If UI Images are GameObjects, why can’t I use the FindWithTag?
public class MenuButtons : MonoBehaviour {
// Use this for initialization
public GameObject LittlePanel;
public Slider MyVolSlider;
AudioSource MyMusic;
public GameObject CorrectPanel;
public void Start()
{
MyMusic = GetComponent<AudioSource> (); //Get the Audio Reference
}
public void ButtonClicked(RectTransform Clicked) //This recognizes which button I cliccked
{
Debug.Log ("The button clicked was " + Clicked.name);
switch (Clicked.name)
{
case "btn_enroll":
;
break;
case "btn_settings":
;
break;
case "btn_volume":
CorrectPanel = GameObject.FindWithTag ("Panel");
CorrectPanel.SetActive (true);
Debug.Log (CorrectPanel.name);
;
break;
case "btn_controls":
;
break;
case "btn_credits":
;
break;
case "btn_quit":
Application.Quit ();
break;
}
}
I don’t see where you are looking for an image.
I see you are looking for a single gameobject CorrectPanel. so is the UI image a subobject the “Panel” gameObject?
you could do
GameObject myImage = GameObject.Find(CorrectPanel.name + “/nameOfImage”);
and then do what ever to that.
myImage.getComponent().blablabla
This is way over-complicated. Why build a state machine for something like this? Declare your panel array and directly set it in the Inspector. Then add a click event listener to your buttons and point it to a method like
public void ShowPanel(GameObject panel)
{
// turn off every panel
foreach (var pnl in panels)
{
pnl.SetActive(false);
}
// turn on the one you care about
panel.SetActive(true);
}
And drag-drop the panel you’re turning on into the argument slot in the listener.
No, i have 5 UI Images all with tag “Panel” but they are not GameObnects, the are part of the UI.
In each case of the switch I will remove all Images of tag “Panel” and I will activate Image of Name “X”.
Will GameObject.Find and GameObjects.FindWithTag work for Ui Images?
I guess I should clarify. Images are components that are attached to gameobjects in your scene. It’s not a question of “part of the ui”. It’s still a gameobject that is in your scene.
Don’t use GameObject.Find. It’s slow. I probably wouldn’t even use FindWithTag, but that’s better then just Find.
If you find a gameobject that has the proper tag, then you need to grab the image component.
so, gameobject.GetComponent().sprite = “somesprite”; for example. But, if you just plan to turn off the gameobject, you don’t need the component.
I don’t know what you mean by why can’t you use FindWithTag on them. If they are tagged properly, it should find them.
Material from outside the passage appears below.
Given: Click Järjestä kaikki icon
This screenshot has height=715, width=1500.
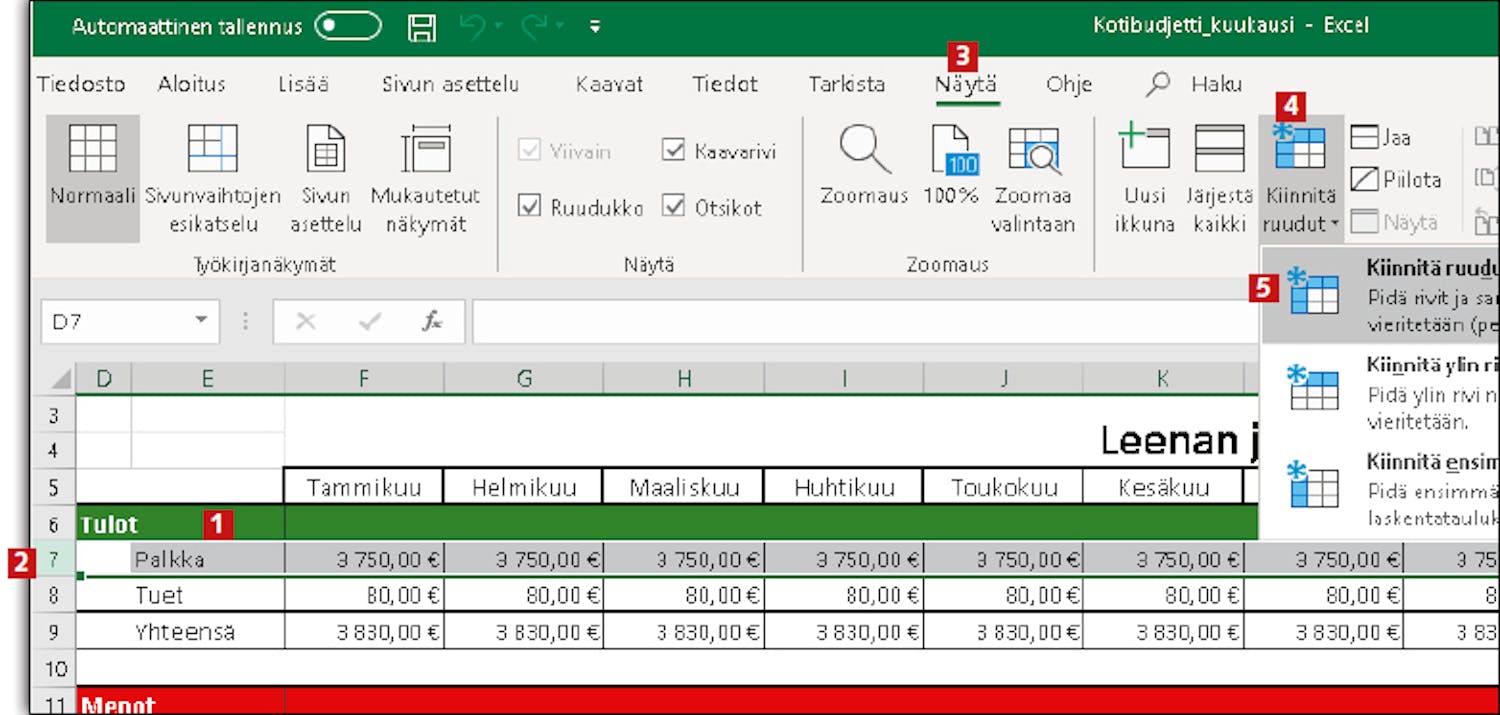Looking at the screenshot, I should (x=1219, y=150).
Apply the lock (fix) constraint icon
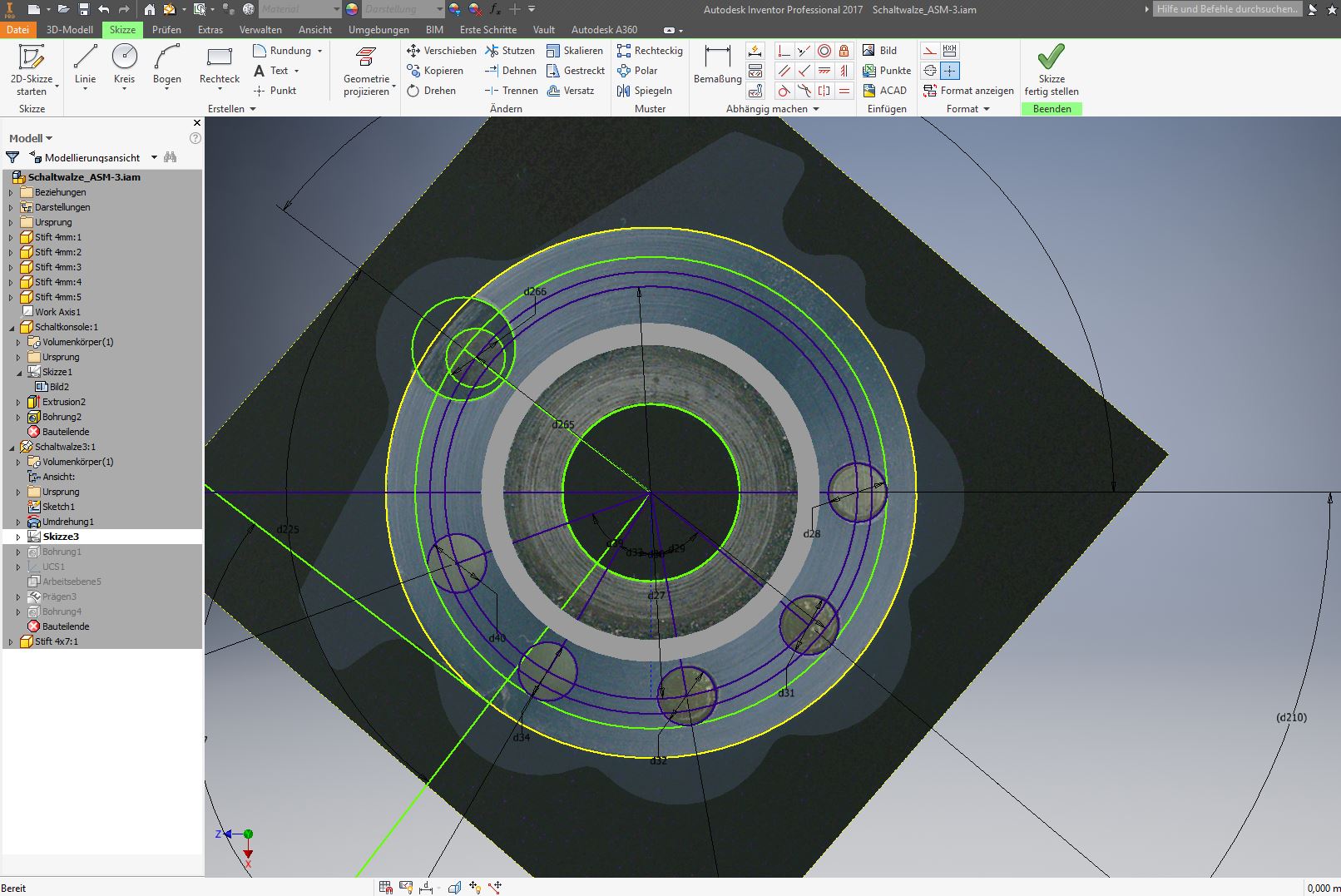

Also, @KelsoMRK gave an example of how I might do it. But you could also store the last panel opened in a variable and if you only have one panel open at a time, you could simply turn it off, turn on the new one and assign the new to that variable. But with only a few objects, looping through them isn’t a big deal.
This is the way it should be done. It would take 2 seconds of looking in the Inspector to see the array was empty instead of hunting around the scene and checking every panel to make sure it was tagged correctly.